After finding the line containing "Complete Guide to" below, please output that line and each following one through the line containing "[youtube] (418, 2374)", exactly as written.

Stored data entries:
*** Block opens ***

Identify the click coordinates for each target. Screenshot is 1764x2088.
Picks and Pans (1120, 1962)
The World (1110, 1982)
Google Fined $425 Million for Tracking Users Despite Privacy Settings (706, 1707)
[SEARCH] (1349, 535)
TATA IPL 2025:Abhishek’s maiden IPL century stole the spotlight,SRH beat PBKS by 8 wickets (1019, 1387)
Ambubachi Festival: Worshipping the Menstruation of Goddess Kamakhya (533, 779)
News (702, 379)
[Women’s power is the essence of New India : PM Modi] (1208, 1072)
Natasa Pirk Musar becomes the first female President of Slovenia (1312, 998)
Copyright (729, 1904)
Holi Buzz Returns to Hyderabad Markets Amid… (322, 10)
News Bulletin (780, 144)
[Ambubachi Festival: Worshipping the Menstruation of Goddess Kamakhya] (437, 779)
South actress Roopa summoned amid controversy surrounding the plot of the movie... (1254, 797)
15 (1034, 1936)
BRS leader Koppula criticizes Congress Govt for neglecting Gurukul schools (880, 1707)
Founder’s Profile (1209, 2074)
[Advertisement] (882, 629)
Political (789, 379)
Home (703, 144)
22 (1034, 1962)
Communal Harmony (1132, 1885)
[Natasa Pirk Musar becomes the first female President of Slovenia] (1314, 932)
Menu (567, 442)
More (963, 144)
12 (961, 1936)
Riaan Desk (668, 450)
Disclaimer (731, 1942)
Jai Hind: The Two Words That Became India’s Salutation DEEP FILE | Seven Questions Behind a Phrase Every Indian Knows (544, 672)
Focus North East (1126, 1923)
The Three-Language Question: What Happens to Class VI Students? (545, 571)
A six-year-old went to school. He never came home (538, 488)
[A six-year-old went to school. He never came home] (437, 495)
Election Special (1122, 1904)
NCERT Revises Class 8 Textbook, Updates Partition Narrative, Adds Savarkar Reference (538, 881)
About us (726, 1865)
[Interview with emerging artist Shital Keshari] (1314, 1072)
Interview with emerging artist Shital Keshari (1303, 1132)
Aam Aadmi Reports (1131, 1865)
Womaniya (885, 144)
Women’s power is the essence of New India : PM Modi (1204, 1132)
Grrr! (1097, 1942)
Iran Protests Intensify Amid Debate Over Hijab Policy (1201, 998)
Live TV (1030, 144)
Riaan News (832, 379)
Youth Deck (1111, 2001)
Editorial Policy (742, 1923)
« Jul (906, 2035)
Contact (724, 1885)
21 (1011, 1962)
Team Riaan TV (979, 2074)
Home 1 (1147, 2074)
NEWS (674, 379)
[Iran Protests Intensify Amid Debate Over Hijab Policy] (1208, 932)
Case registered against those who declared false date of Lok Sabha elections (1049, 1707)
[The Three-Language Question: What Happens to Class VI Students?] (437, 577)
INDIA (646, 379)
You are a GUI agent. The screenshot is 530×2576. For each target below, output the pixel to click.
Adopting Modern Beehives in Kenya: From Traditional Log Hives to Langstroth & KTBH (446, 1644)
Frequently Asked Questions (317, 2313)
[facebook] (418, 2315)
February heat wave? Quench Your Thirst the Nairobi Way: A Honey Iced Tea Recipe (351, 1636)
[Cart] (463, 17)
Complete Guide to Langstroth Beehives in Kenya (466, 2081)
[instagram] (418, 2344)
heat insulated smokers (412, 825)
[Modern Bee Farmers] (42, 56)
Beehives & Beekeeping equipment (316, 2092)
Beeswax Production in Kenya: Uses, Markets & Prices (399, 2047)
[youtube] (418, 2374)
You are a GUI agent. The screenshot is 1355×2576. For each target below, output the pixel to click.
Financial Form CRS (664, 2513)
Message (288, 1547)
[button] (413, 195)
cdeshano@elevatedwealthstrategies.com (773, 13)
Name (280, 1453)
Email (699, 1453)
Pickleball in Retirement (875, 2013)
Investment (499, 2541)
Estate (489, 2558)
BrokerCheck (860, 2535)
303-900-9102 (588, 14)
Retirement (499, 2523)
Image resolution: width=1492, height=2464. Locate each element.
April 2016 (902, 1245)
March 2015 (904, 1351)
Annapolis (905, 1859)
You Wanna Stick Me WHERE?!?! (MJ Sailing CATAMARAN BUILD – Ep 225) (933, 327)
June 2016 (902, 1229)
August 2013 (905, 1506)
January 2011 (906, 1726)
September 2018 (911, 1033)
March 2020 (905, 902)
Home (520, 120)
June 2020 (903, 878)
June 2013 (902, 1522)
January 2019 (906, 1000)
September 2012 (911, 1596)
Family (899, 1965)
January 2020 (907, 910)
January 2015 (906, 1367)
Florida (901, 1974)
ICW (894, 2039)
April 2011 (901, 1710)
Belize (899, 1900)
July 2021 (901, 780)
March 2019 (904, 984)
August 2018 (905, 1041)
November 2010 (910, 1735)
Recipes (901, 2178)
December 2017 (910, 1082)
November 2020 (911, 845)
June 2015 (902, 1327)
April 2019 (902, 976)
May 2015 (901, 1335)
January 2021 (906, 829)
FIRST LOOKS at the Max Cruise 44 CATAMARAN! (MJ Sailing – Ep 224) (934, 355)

*** Block closes ***

#### Output for this task:
Complete Guide to Langstroth Beehives in Kenya (466, 2081)
[instagram] (418, 2344)
heat insulated smokers (412, 825)
[Modern Bee Farmers] (42, 56)
Beehives & Beekeeping equipment (316, 2092)
Beeswax Production in Kenya: Uses, Markets & Prices (399, 2047)
[youtube] (418, 2374)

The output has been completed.